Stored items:
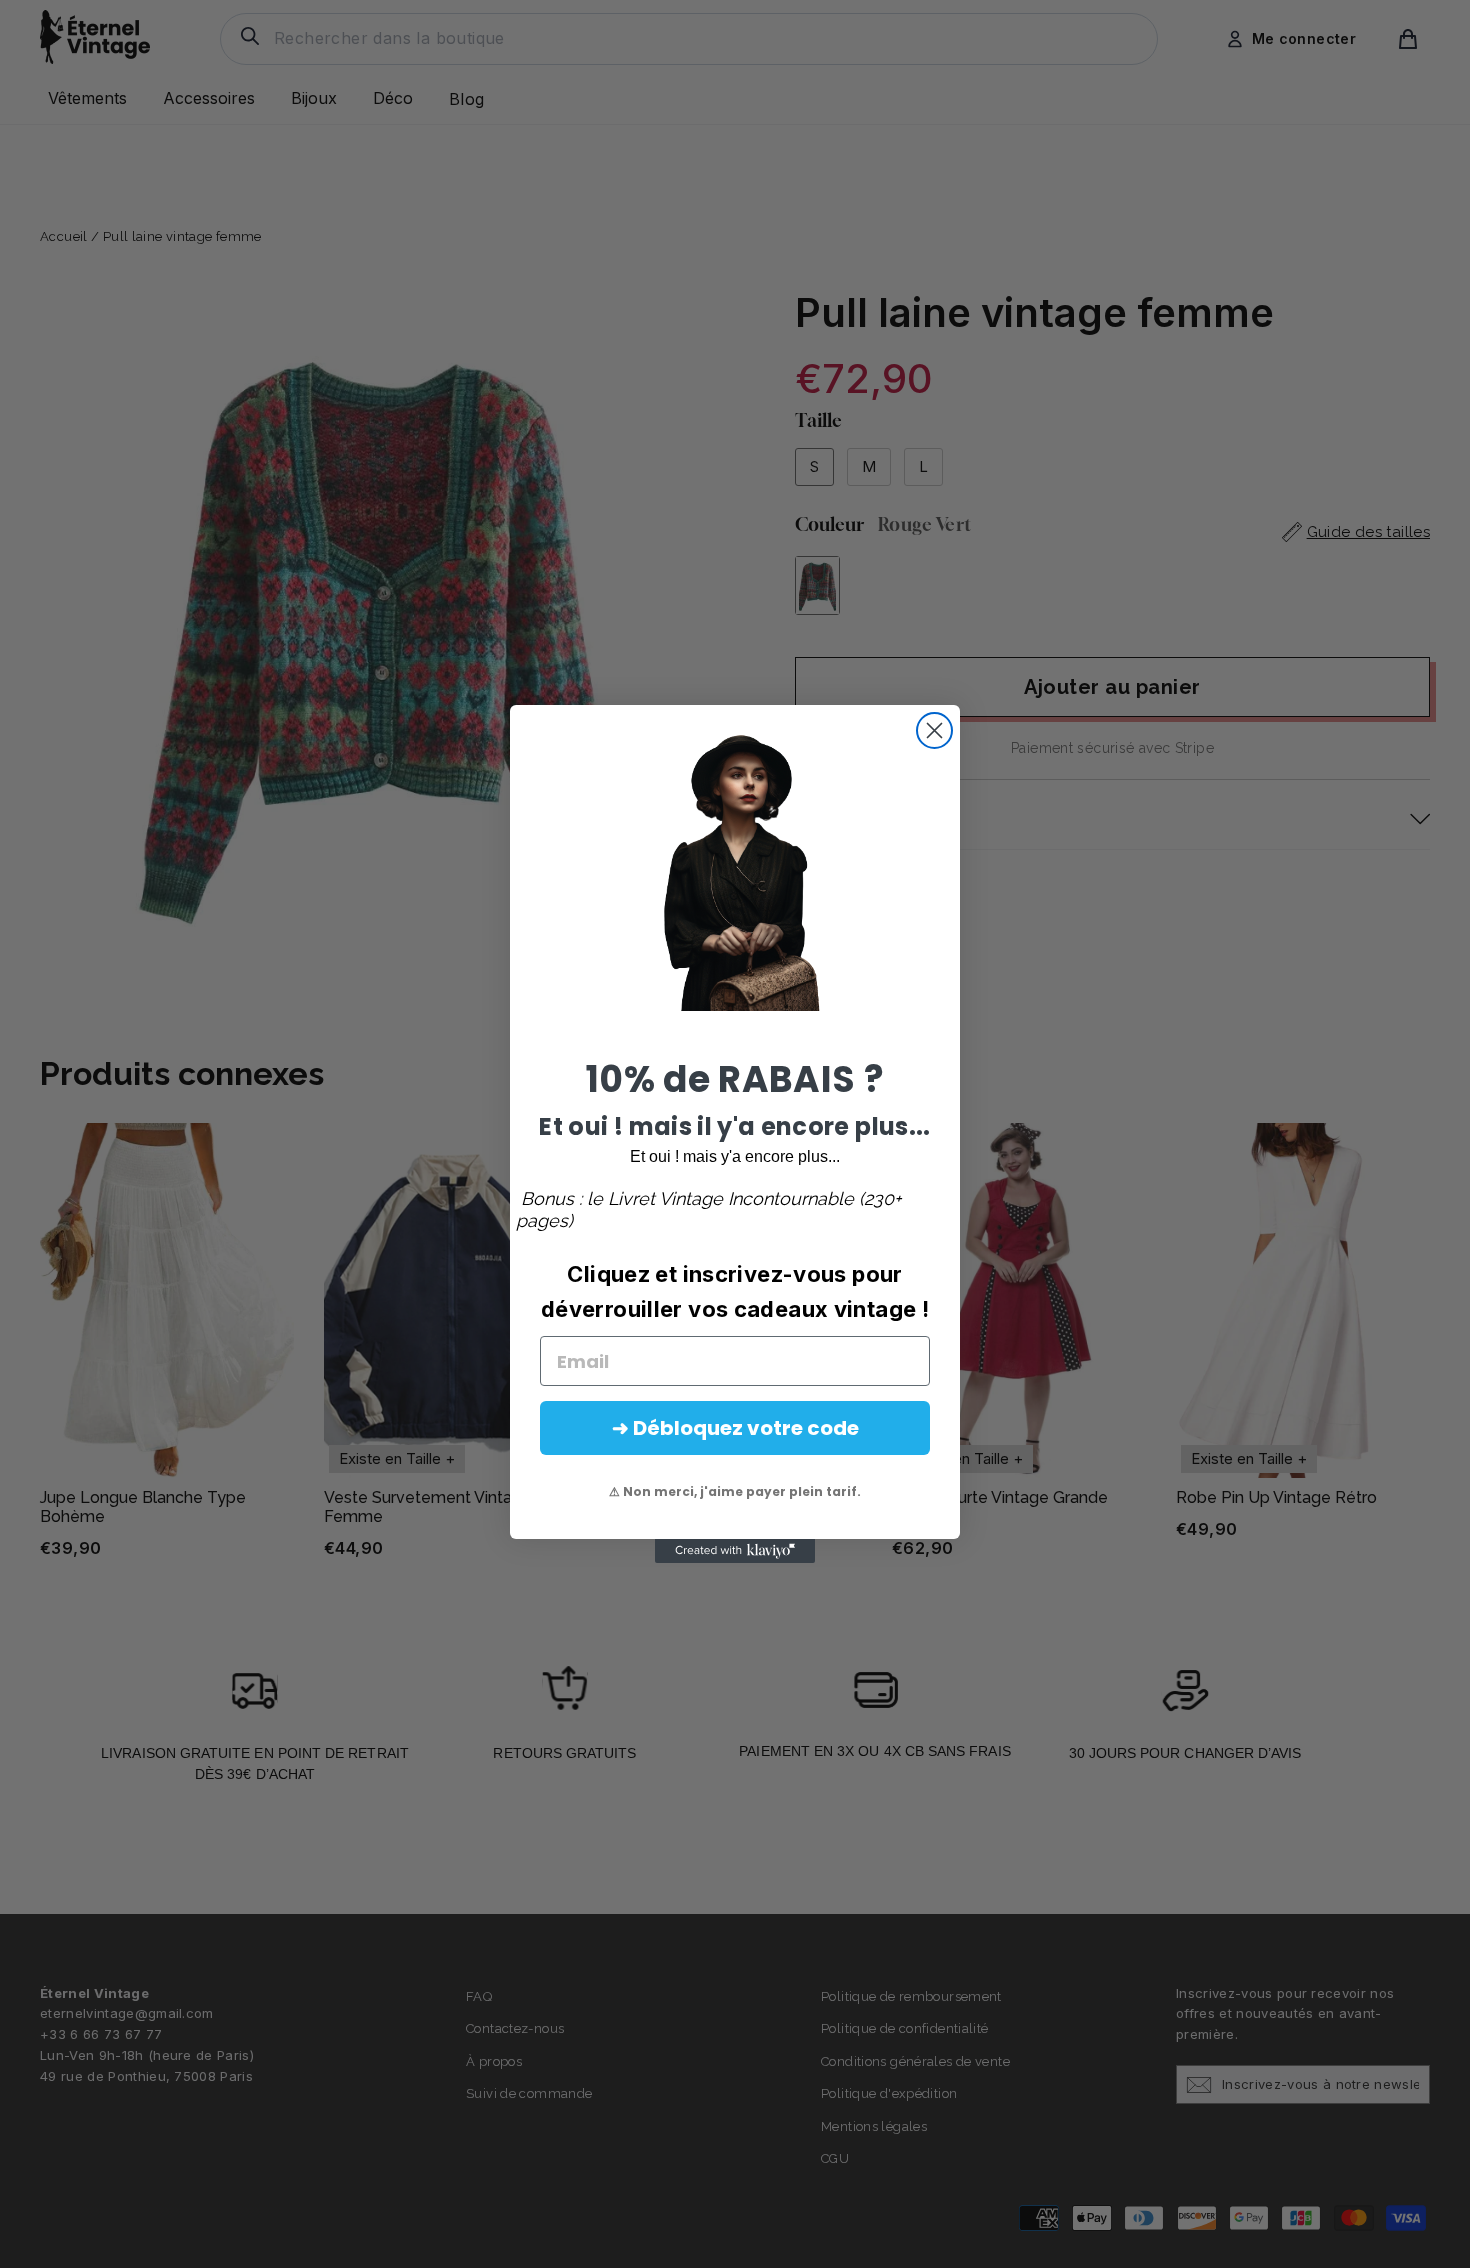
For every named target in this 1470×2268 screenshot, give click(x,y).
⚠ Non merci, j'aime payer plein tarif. (735, 1491)
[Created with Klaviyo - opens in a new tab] (735, 1551)
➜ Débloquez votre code (735, 1428)
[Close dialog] (934, 730)
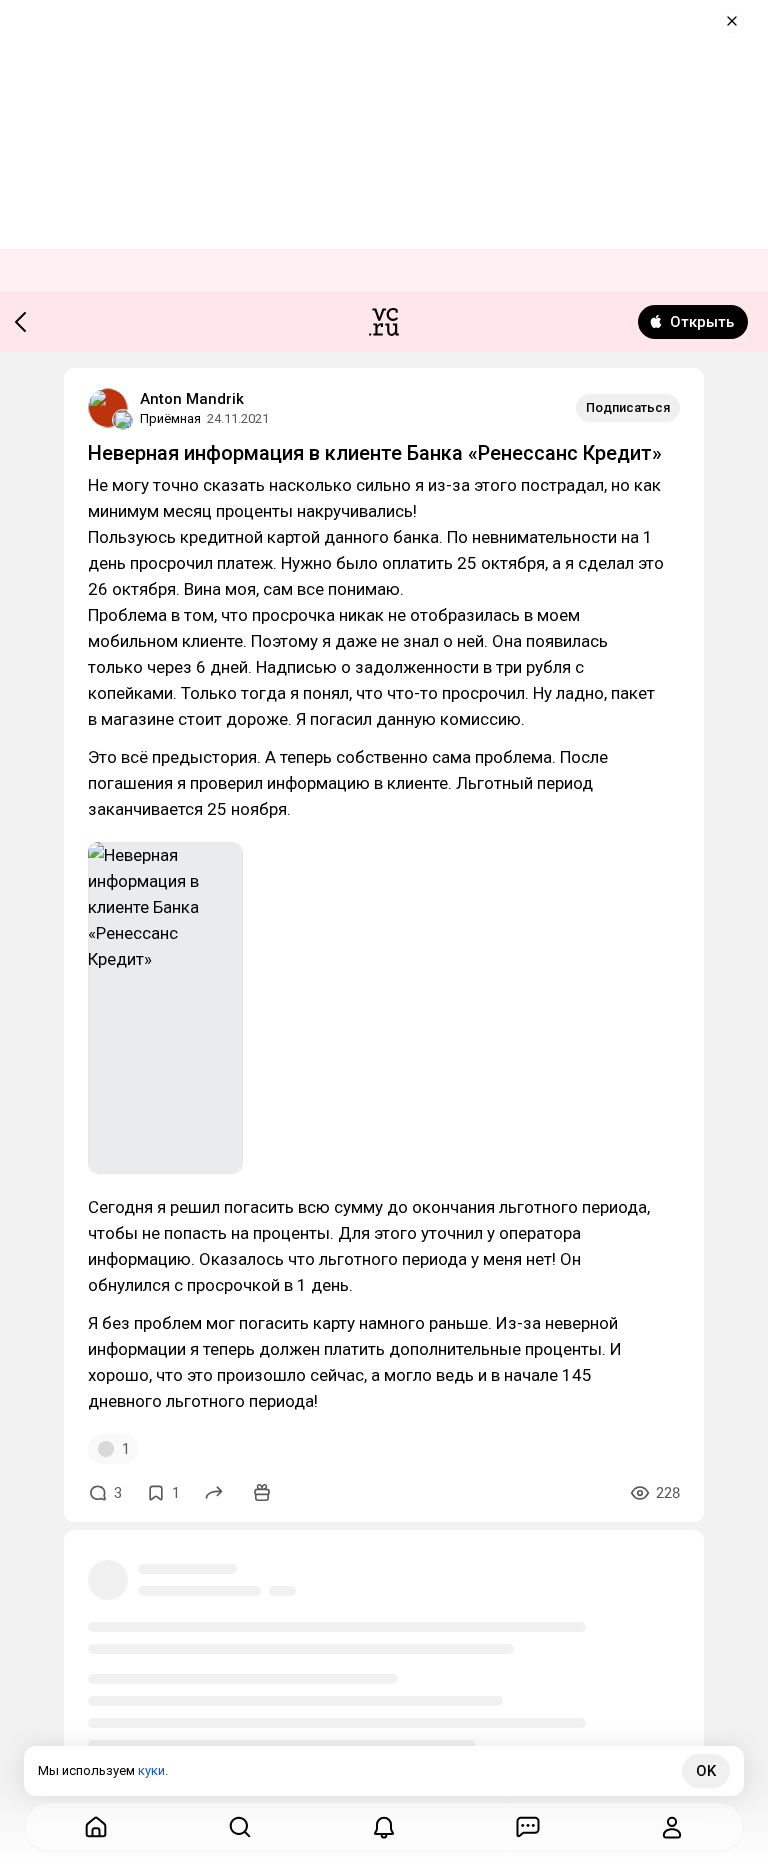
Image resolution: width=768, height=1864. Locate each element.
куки (151, 1770)
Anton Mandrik (192, 399)
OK (706, 1771)
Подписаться (628, 407)
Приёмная (170, 418)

- TASK DETAILS -
Every record is to be reproduced exactly, with no pictures included.

- ANSWER TO THIS PROBLEM -
For every named target in this 1470×2268 screenshot, give click(x,y).
⚠ Non merci, j'aime payer plein tarif. (735, 1491)
[Created with Klaviyo - opens in a new tab] (735, 1551)
➜ Débloquez votre code (735, 1428)
[Close dialog] (934, 730)
Image resolution: width=768, height=1864. Locate each element.
куки (151, 1770)
Anton Mandrik (192, 399)
OK (706, 1771)
Подписаться (628, 407)
Приёмная (170, 418)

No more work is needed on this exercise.